- Opening Delimiter -

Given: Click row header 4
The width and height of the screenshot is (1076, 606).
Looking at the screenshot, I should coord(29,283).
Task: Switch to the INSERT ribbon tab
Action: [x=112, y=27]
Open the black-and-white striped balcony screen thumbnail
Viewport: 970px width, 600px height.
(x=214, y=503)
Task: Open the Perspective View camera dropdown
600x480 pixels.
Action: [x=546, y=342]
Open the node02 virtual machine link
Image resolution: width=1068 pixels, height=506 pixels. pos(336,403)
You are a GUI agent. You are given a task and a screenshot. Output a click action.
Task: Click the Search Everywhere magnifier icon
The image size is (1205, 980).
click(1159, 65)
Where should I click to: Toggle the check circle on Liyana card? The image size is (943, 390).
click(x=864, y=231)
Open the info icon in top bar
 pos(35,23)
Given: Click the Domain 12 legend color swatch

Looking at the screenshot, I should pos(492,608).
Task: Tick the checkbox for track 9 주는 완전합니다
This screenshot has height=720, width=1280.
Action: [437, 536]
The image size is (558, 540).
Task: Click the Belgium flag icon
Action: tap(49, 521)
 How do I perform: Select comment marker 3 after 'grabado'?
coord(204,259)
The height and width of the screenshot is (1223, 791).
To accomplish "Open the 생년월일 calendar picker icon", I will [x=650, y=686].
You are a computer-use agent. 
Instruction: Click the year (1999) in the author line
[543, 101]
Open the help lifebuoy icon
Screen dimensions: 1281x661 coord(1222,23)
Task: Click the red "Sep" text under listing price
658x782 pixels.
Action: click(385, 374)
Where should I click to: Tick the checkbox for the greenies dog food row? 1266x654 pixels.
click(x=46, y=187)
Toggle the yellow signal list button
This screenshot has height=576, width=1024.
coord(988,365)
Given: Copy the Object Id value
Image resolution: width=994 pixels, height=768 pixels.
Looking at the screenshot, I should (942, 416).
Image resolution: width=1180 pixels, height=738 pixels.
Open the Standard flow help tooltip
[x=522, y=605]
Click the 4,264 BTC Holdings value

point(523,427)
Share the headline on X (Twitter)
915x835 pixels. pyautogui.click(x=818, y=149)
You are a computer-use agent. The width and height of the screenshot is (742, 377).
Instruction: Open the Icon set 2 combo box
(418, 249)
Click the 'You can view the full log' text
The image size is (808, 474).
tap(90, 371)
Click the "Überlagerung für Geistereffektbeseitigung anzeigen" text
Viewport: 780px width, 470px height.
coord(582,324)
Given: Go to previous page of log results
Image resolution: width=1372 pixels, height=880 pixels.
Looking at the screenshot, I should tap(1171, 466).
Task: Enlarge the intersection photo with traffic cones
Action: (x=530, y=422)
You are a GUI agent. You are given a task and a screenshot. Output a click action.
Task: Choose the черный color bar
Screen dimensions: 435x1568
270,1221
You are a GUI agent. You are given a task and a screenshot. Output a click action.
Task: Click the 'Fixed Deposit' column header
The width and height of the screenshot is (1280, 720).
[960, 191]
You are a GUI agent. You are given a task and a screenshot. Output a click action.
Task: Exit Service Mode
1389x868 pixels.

- Closing Delimiter -

All of the material above is to be retyped word for word.

Given: Click row header 4
The width and height of the screenshot is (1076, 606).
Looking at the screenshot, I should coord(29,283).
Task: Switch to the INSERT ribbon tab
Action: [x=112, y=27]
Open the black-and-white striped balcony screen thumbnail
Viewport: 970px width, 600px height.
(x=214, y=503)
Task: Open the Perspective View camera dropdown
600x480 pixels.
Action: [x=546, y=342]
Open the node02 virtual machine link
Image resolution: width=1068 pixels, height=506 pixels. pos(336,403)
You are a GUI agent. You are given a task and a screenshot. Output a click action.
Task: Click the Search Everywhere magnifier icon
The image size is (1205, 980).
click(1159, 65)
Where should I click to: Toggle the check circle on Liyana card? The image size is (943, 390).
click(x=864, y=231)
Open the info icon in top bar
 pos(35,23)
Given: Click the Domain 12 legend color swatch

Looking at the screenshot, I should pos(492,608).
Task: Tick the checkbox for track 9 주는 완전합니다
This screenshot has height=720, width=1280.
Action: [437, 536]
The image size is (558, 540).
Task: Click the Belgium flag icon
Action: tap(49, 521)
 How do I perform: Select comment marker 3 after 'grabado'?
coord(204,259)
The height and width of the screenshot is (1223, 791).
To accomplish "Open the 생년월일 calendar picker icon", I will [x=650, y=686].
You are a computer-use agent. 
Instruction: Click the year (1999) in the author line
[543, 101]
Open the help lifebuoy icon
Screen dimensions: 1281x661 coord(1222,23)
Task: Click the red "Sep" text under listing price
658x782 pixels.
Action: click(385, 374)
Where should I click to: Tick the checkbox for the greenies dog food row? 1266x654 pixels.
click(x=46, y=187)
Toggle the yellow signal list button
This screenshot has height=576, width=1024.
coord(988,365)
Given: Copy the Object Id value
Image resolution: width=994 pixels, height=768 pixels.
Looking at the screenshot, I should (942, 416).
Image resolution: width=1180 pixels, height=738 pixels.
Open the Standard flow help tooltip
[x=522, y=605]
Click the 4,264 BTC Holdings value

point(523,427)
Share the headline on X (Twitter)
915x835 pixels. pyautogui.click(x=818, y=149)
You are a computer-use agent. The width and height of the screenshot is (742, 377).
Instruction: Open the Icon set 2 combo box
(418, 249)
Click the 'You can view the full log' text
The image size is (808, 474).
tap(90, 371)
Click the "Überlagerung für Geistereffektbeseitigung anzeigen" text
Viewport: 780px width, 470px height.
coord(582,324)
Given: Go to previous page of log results
Image resolution: width=1372 pixels, height=880 pixels.
Looking at the screenshot, I should tap(1171, 466).
Task: Enlarge the intersection photo with traffic cones
Action: (x=530, y=422)
You are a GUI agent. You are given a task and a screenshot. Output a click action.
Task: Choose the черный color bar
Screen dimensions: 435x1568
270,1221
You are a GUI agent. You are given a task and a screenshot. Output a click action.
Task: Click the 'Fixed Deposit' column header
The width and height of the screenshot is (1280, 720).
[960, 191]
You are a GUI agent. You are given a task and a screenshot. Output a click action.
Task: Exit Service Mode
1389x868 pixels.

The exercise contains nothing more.